◆ Assigned task: Find the line that contains "Image resolution: width=406". Output it and every line after it to the end of the records, exactly as they appear.

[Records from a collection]

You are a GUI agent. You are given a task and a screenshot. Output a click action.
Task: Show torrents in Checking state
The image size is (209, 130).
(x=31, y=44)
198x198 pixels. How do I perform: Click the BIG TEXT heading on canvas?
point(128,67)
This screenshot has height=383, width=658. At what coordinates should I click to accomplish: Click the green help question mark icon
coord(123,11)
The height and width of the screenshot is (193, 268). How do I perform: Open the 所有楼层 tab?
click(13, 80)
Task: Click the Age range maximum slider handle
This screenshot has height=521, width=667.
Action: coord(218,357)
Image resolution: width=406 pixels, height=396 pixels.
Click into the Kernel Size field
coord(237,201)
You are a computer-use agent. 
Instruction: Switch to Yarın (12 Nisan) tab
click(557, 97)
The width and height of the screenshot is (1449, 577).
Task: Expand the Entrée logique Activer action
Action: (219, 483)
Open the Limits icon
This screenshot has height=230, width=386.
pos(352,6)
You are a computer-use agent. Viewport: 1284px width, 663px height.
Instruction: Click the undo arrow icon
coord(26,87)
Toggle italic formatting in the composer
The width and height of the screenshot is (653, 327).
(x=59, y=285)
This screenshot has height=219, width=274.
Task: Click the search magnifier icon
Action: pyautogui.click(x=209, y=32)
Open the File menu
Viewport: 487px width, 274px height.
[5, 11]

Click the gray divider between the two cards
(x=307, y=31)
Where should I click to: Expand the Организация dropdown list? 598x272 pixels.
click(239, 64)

◆ Exercise result:
Image resolution: width=406 pixels, height=396 pixels.
Click into the Kernel Size field
coord(237,201)
You are a computer-use agent. 
Instruction: Switch to Yarın (12 Nisan) tab
click(557, 97)
The width and height of the screenshot is (1449, 577).
Task: Expand the Entrée logique Activer action
Action: (219, 483)
Open the Limits icon
This screenshot has height=230, width=386.
pos(352,6)
You are a computer-use agent. Viewport: 1284px width, 663px height.
Instruction: Click the undo arrow icon
coord(26,87)
Toggle italic formatting in the composer
The width and height of the screenshot is (653, 327).
(x=59, y=285)
This screenshot has height=219, width=274.
Task: Click the search magnifier icon
Action: pyautogui.click(x=209, y=32)
Open the File menu
Viewport: 487px width, 274px height.
[5, 11]

Click the gray divider between the two cards
(x=307, y=31)
Where should I click to: Expand the Организация dropdown list? 598x272 pixels.
click(239, 64)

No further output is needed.